• [Activity]
The required output is the exact run of lines from the one bearing "The width and" through the final line of the listing below, with the pictures removed.

• [Data shown]
::::

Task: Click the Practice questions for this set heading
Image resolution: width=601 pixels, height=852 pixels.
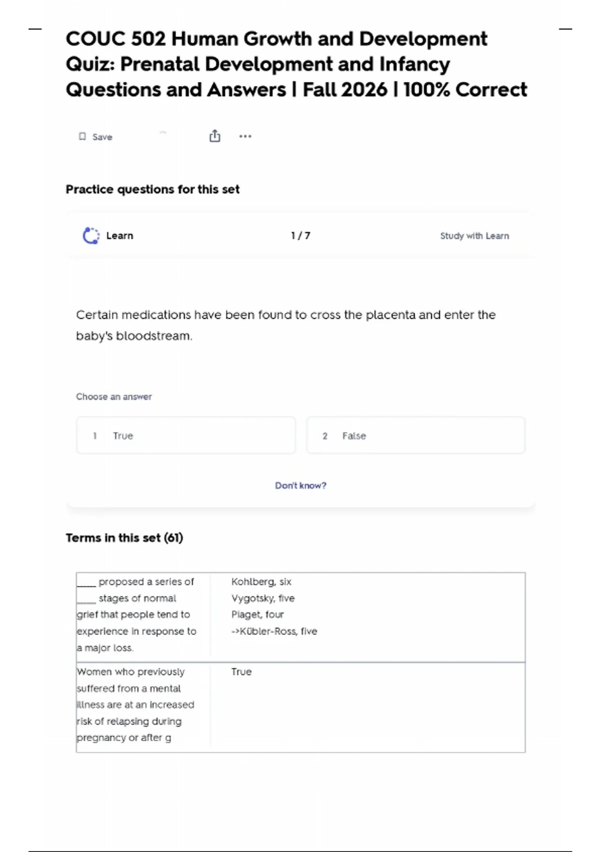Action: [153, 189]
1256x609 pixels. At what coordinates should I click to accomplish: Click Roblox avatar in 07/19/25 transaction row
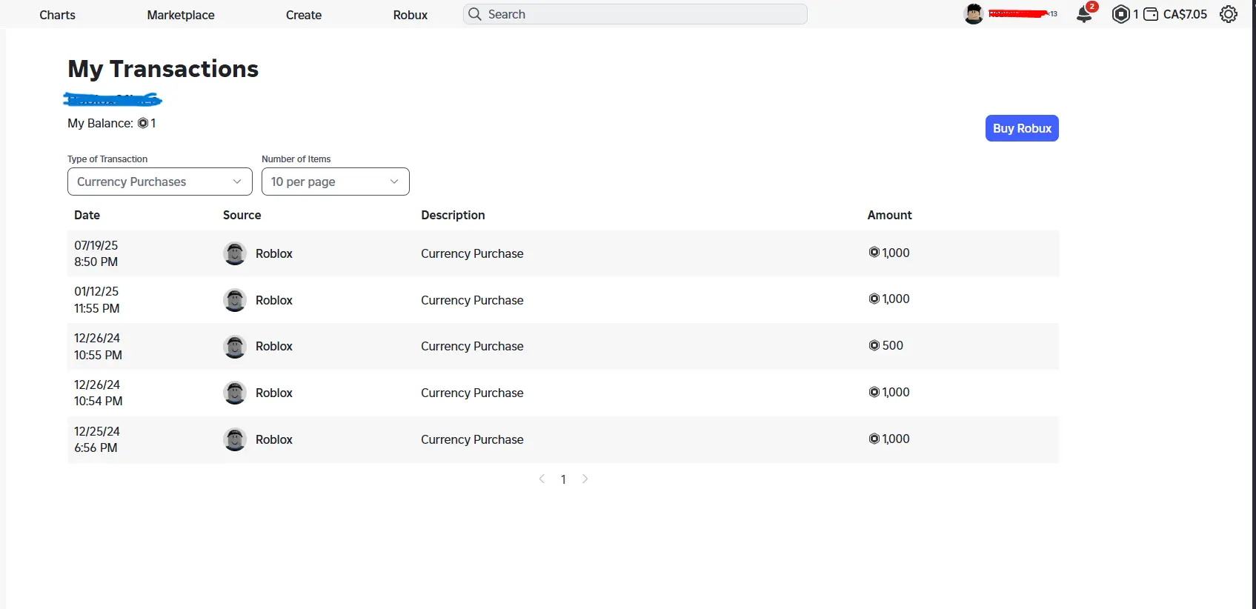235,253
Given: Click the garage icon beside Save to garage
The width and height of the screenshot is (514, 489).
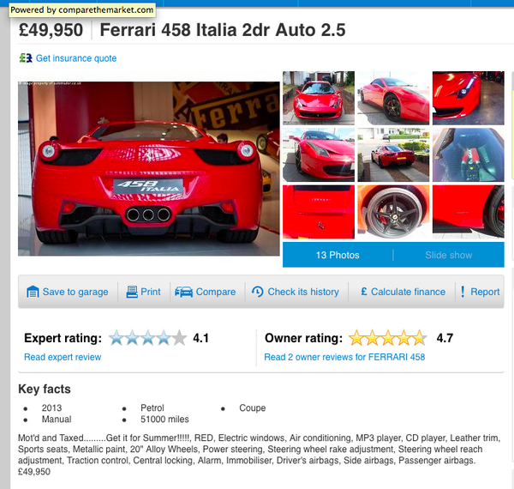Looking at the screenshot, I should 33,292.
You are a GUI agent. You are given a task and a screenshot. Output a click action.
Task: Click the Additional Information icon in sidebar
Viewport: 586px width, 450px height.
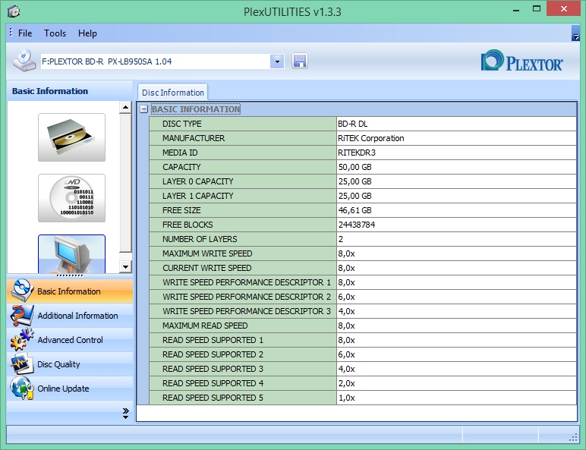[x=20, y=316]
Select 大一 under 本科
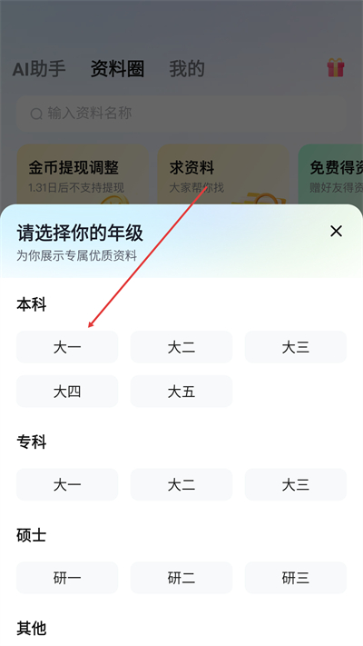 tap(67, 347)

::::

• [Result of the task]
The width and height of the screenshot is (514, 489).
Looking at the screenshot, I should 33,292.
You are a GUI agent. You are given a task and a screenshot. Output a click action.
Task: Click the Additional Information icon in sidebar
Viewport: 586px width, 450px height.
[x=20, y=316]
Select 大一 under 本科
 tap(67, 347)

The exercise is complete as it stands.